Your book is framed by two journeys across the Atlantic. It begins with your trip to Paris with Langston Hughes and ends with your trip to Africa. What's the significance for you of these two journeys?
Well, the first journey with Langston Hughes was very important because when I started really seriously reading, he served as a kind of guide, because his two books about traveling—The Big Sea and I Wonder as I Wander—those two books that I came to in my early teens gave me the sense that I wanted to be very much that kind of person who moved around the world.
It's clear that your parents' native Barbados fueled your imagination, but it must have also had a very strong emotional charge when you first got there.
It did indeed, because [Barbadian] friends of my family, especially my mother and her friends, they were extraordinary storytellers first of all, and they came from this place that seemed such a mystery to me, because of the way they talked, with that West Indian accent, and the stories they told about living under British rule and being forced to learn these long British recitations and so on. And yet they had created a language of their own through the West Indian patois.

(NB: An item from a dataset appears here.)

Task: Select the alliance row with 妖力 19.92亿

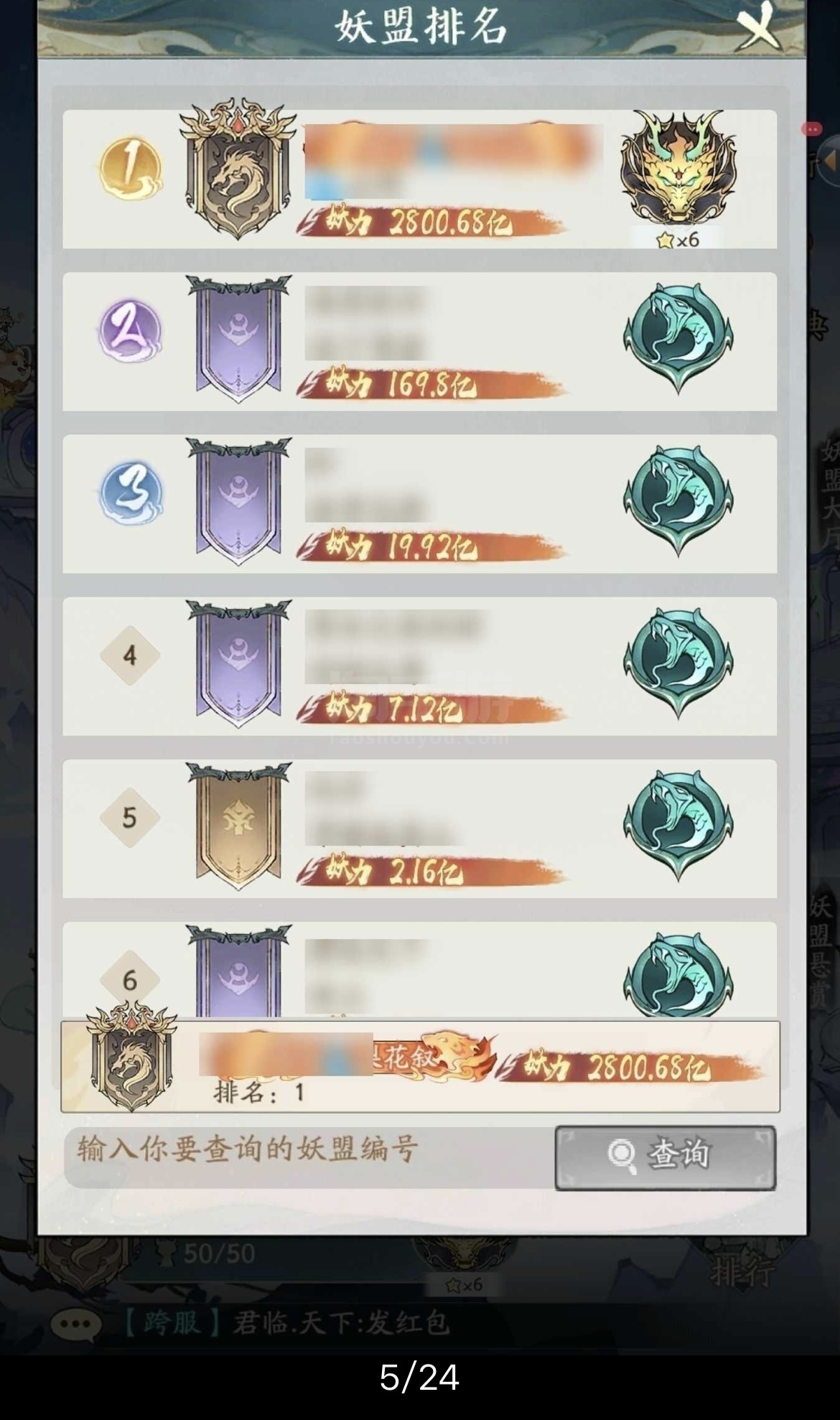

You pepper your work with West Indian expressions. Did the patois influence the cadence of your writing?
Yes, because there was something so poetic and daring about what my mother and her friends were doing with language—I knew that the way they spoke English was very different from the English that I spoke in school, but it was so full of color, it was so full of their own authority that I had a sense that they were on to something.
I was struck by your use of the Jewish image of “sitting shiva” to describe the sea mourning for Africans who died during the Middle Passage.
It was an interesting area in Brooklyn where I grew up. There were the Scotch-Irish, there were the Jews, and there were the West Indians, and there were also black Americans. The West Indians did not mix with others, but at school it was a wider world. [Among Jews] when someone dies, the relatives sit shiva—they just mourn for a long, long time. In the West Indies, that sea roars in, there's almost a cry that it sends out, and I just thought that the image of sitting shiva for the dead was one that I wanted to use to see if I could convey how traumatic it was for me.